*Source material*
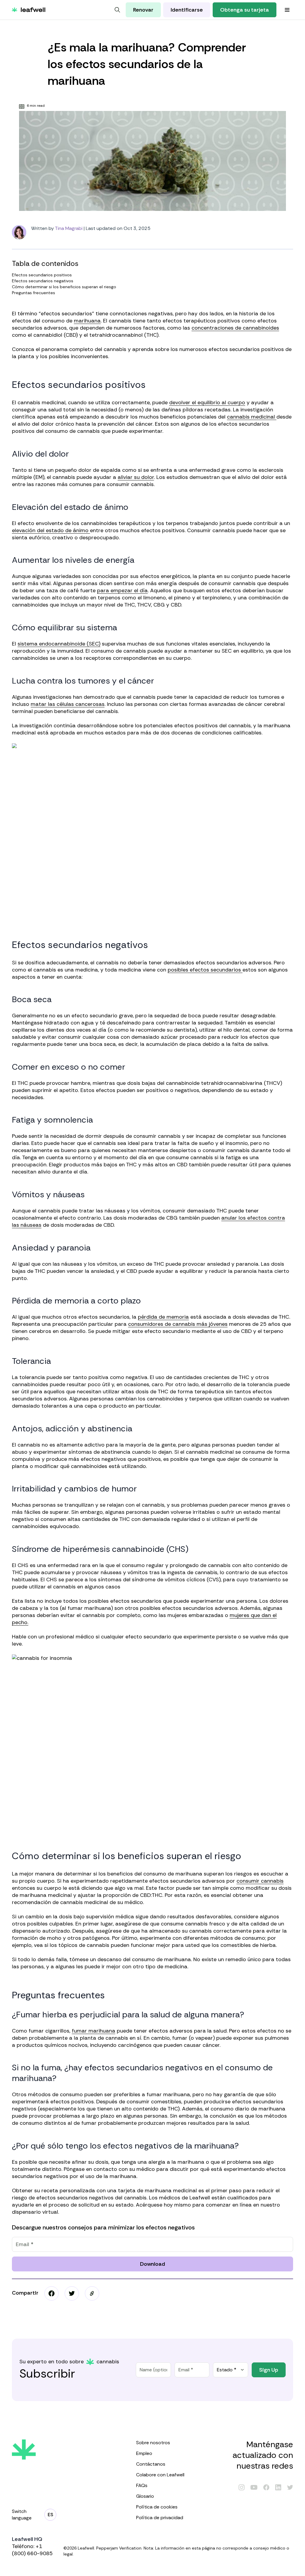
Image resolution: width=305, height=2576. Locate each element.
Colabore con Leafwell (160, 2475)
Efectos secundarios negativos (42, 280)
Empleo (144, 2453)
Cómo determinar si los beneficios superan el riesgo (64, 286)
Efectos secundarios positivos (42, 275)
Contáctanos (150, 2464)
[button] (92, 2293)
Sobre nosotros (153, 2442)
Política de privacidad (159, 2517)
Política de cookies (157, 2507)
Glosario (145, 2496)
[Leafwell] (28, 9)
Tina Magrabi (69, 228)
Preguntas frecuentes (33, 292)
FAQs (141, 2485)
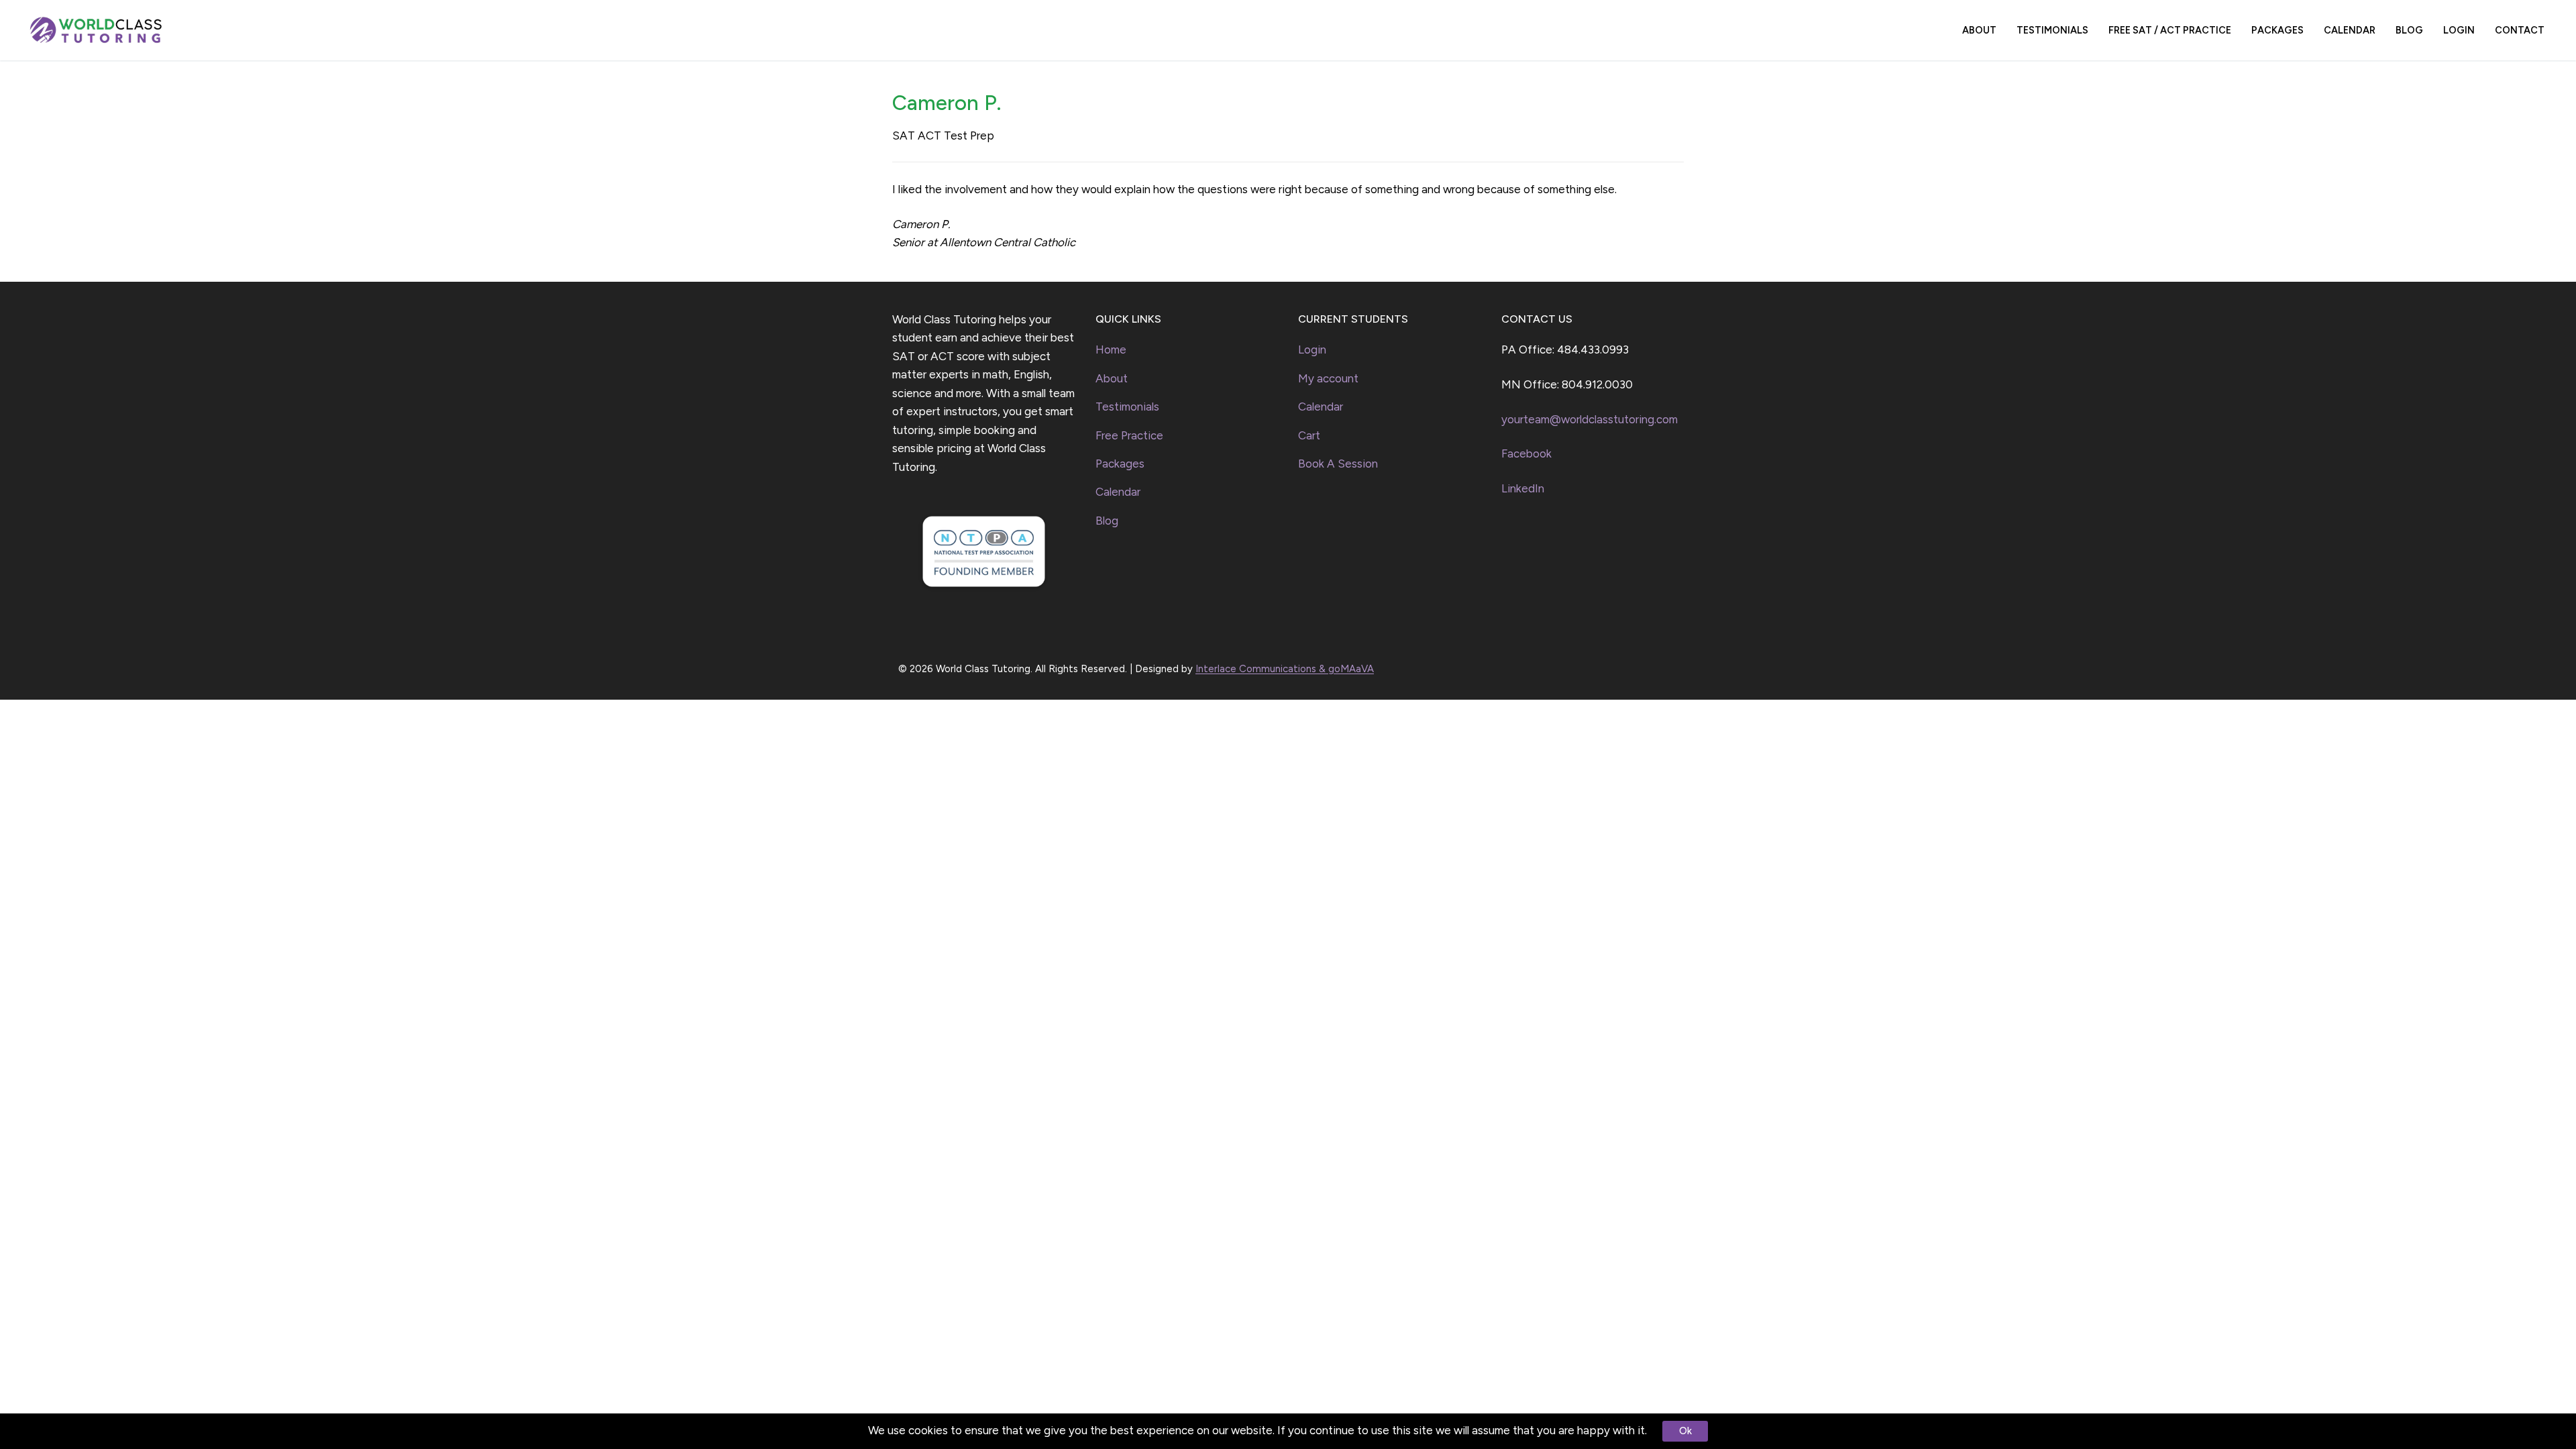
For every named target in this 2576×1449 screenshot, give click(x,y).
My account (1328, 378)
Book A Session (1338, 463)
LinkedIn (1522, 488)
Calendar (1117, 491)
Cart (1309, 435)
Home (1110, 349)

*Activity*
Pictures aside, every entry above must be repeated exactly.

*Answer to this task*
Image resolution: width=305, height=2576. Locate each element.
Colabore con Leafwell (160, 2475)
Efectos secundarios negativos (42, 280)
Empleo (144, 2453)
Cómo determinar si los beneficios superan el riesgo (64, 286)
Efectos secundarios positivos (42, 275)
Contáctanos (150, 2464)
[button] (92, 2293)
Sobre nosotros (153, 2442)
Política de privacidad (159, 2517)
Política de cookies (157, 2507)
Glosario (145, 2496)
[Leafwell] (28, 9)
Tina Magrabi (69, 228)
Preguntas frecuentes (33, 292)
FAQs (141, 2485)
For every named target in this 2576×1449 screenshot, give click(x,y).
My account (1328, 378)
Book A Session (1338, 463)
LinkedIn (1522, 488)
Calendar (1117, 491)
Cart (1309, 435)
Home (1110, 349)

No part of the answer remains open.